For $n = 1$ the answer is of course always yes, and the classification of surfaces shows that the answer is also always yes for $n = 2$.
In higher dimensions, however, the answer to the question is in general no.
Already in dimension $3$, we can find counterexamples. For example, one can use Reidemeister torsion to find homotopy equivalent lens spaces that are not homeomorphic.
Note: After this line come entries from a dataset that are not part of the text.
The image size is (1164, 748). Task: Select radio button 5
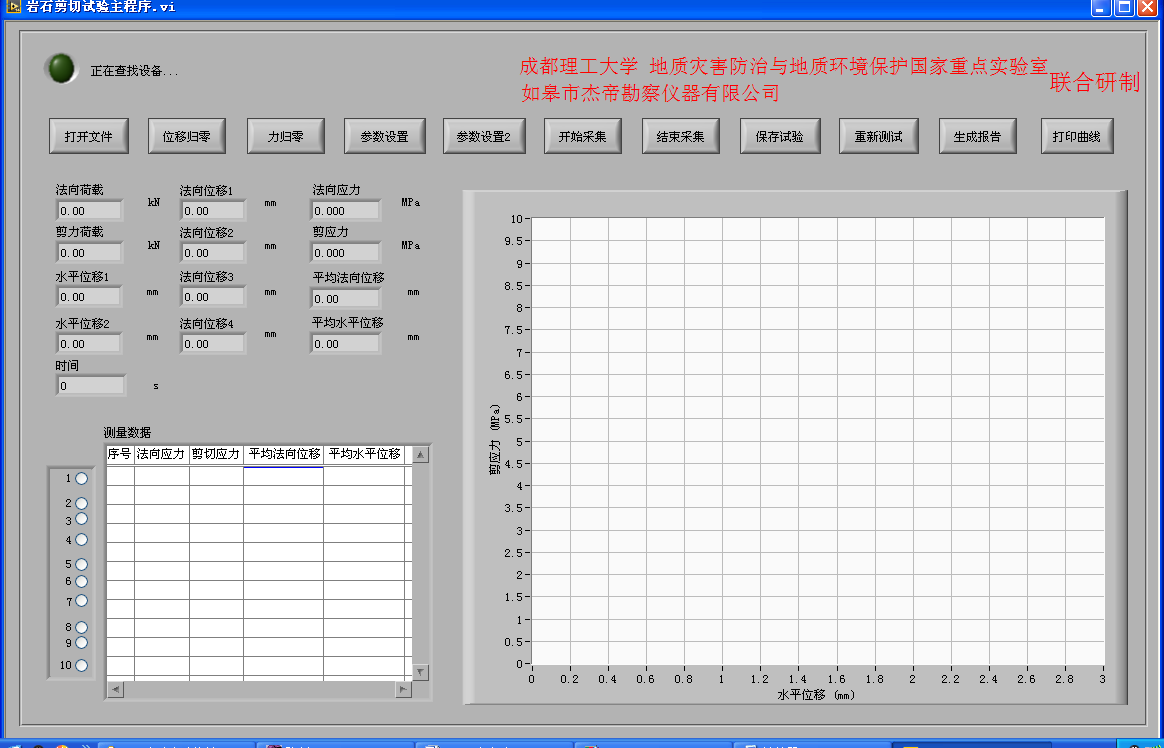82,565
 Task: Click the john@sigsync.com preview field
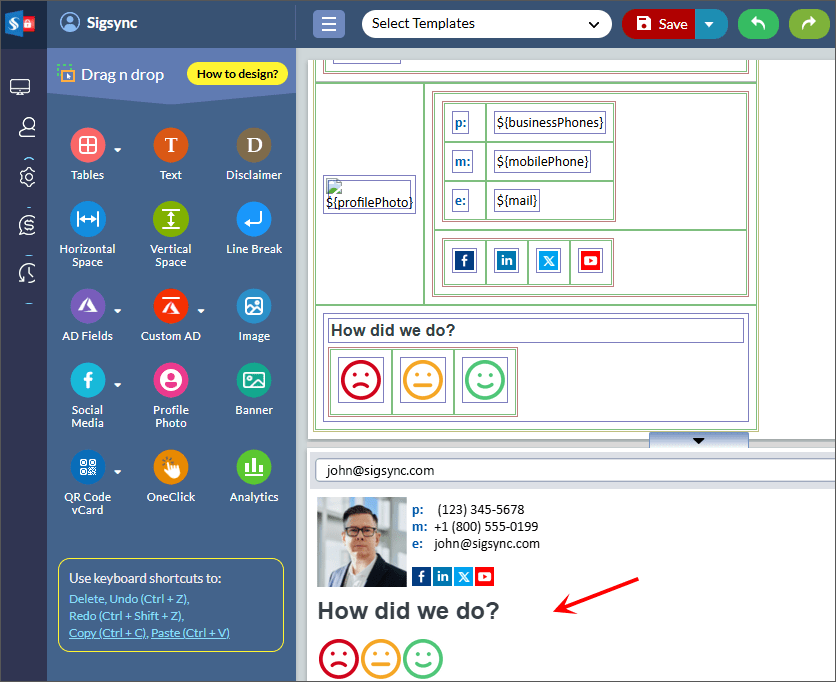(x=570, y=470)
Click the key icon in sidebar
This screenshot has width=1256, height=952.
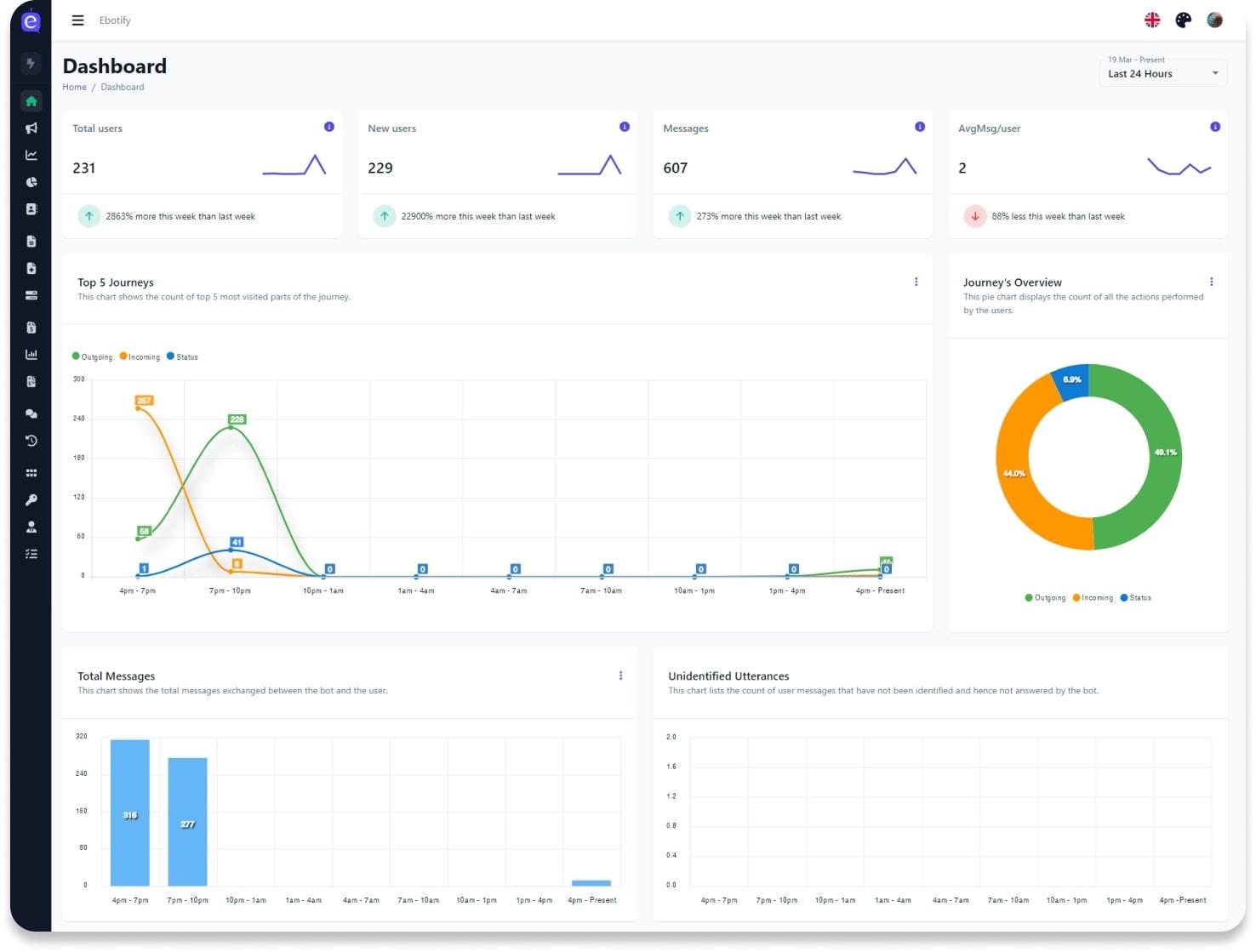point(31,500)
In dimension $4$, the answer is again no in general; for example by Freedman's classification theorem, there is a $4$-manifold $\ast \mathbb{C}P^2$ homotopy equivalent to $\mathbb{C}P^2$ but not homeomorphic to it (although $\ast\mathbb{C}P^2$ doesn't admit a smooth structure). In fact, dimension $4$ is where you first see a more striking phenomenon: many closed smooth $4$-manifolds $M$ admit infinitely many exotic smooth structures, i.e. there are infinitely many smooth $4$-manifolds homeomorphic to $M$ but not diffeomorphic to $M$. I believe the current conjecture is that all closed smooth $4$-manifolds admit infinitely many exotic smooth structures. The existence or non-existence of exotic smooth structures on $S^4$ is still open and is known as the smooth Poincaré conjecture.
Higher dimensional examples can be exhibited as well, for example see Novikov's paper Rational Pontrjagin Classes, Homeomorphism and Homotopy Type of Closed Manifolds, I.
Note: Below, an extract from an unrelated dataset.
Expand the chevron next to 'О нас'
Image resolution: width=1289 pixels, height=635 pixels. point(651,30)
Note that my interpretation of your question does not admit a complete answer for $n \geq 4$; for such $n$, any finitely presented group is isomorphic to the fundamental group of some $n$-manifold. Since it is impossible to construct an algorithm to tell whether two finitely presented groups are isomorphic (look up the "word problem for groups"), we see that we cannot even classify $n$-manifolds up to homotopy type for $n \ge 4$.
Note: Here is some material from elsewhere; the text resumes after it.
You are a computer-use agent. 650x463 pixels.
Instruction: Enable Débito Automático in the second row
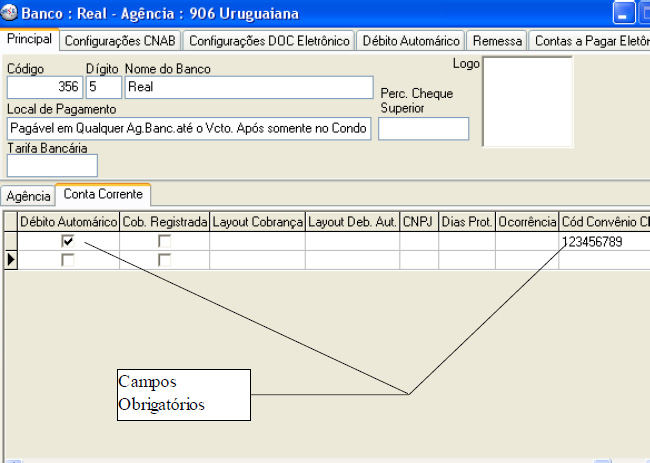pyautogui.click(x=68, y=259)
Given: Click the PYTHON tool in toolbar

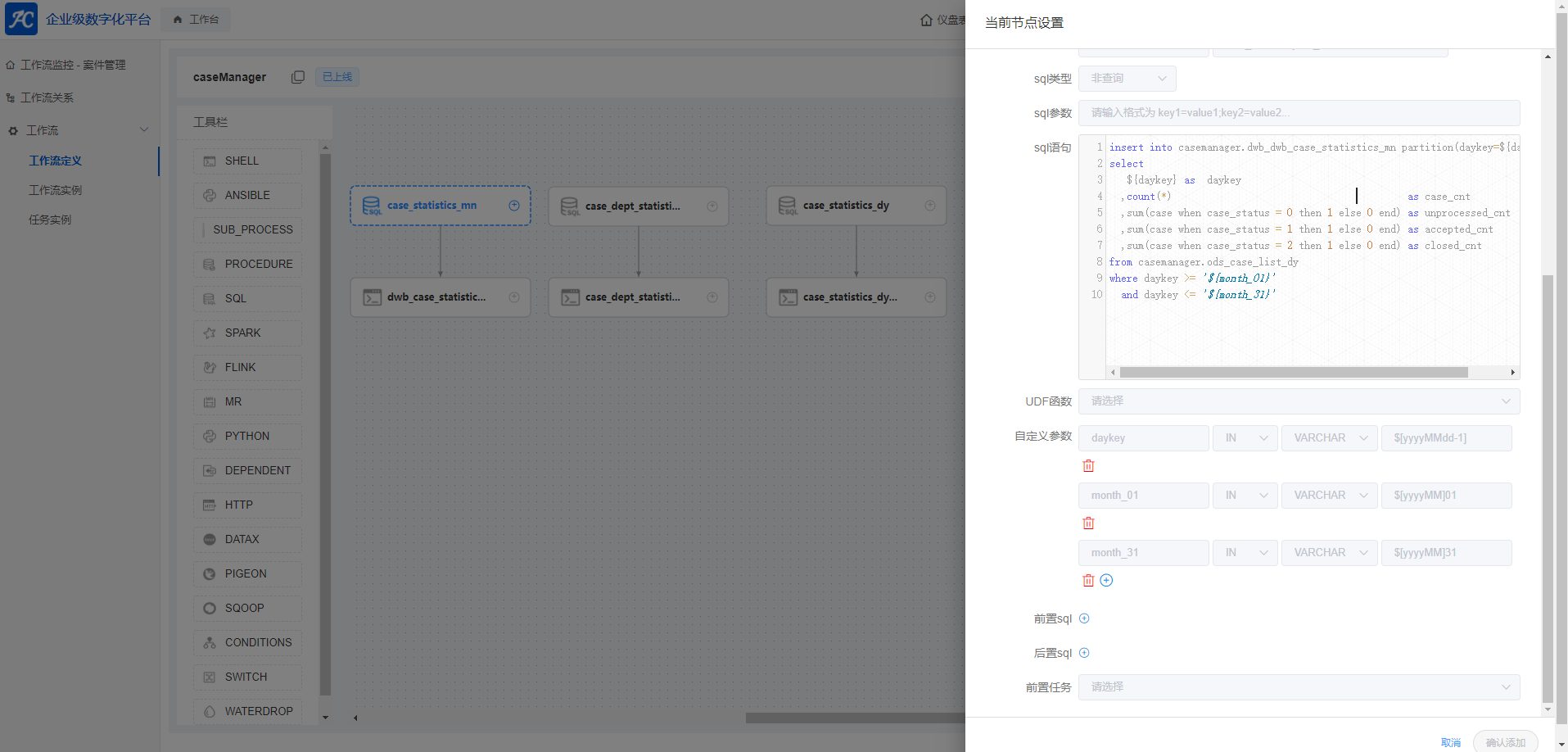Looking at the screenshot, I should pyautogui.click(x=247, y=437).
Because of this, topologists ask the following easier question:
Let $f: M \longrightarrow N$ be a homotopy equivalence between smooth $n$-manifolds. Is $f$ homotopic to a diffeomorphism?
The field of geometric topology known as surgery theory provides tools with which to approach this reformulated question. This is a large field that I don't think I should go into much detail about here. See Chapter 1 of Ranicki's Algebraic and Geometric Surgery (available here) for some basic background on surgery and what it can do.
You may also be interested in reading about the Borel conjecture, which claims that any homotopy equivalence between aspherical manifolds is homotopic to a homeomorphism; this is an important open problem in topology.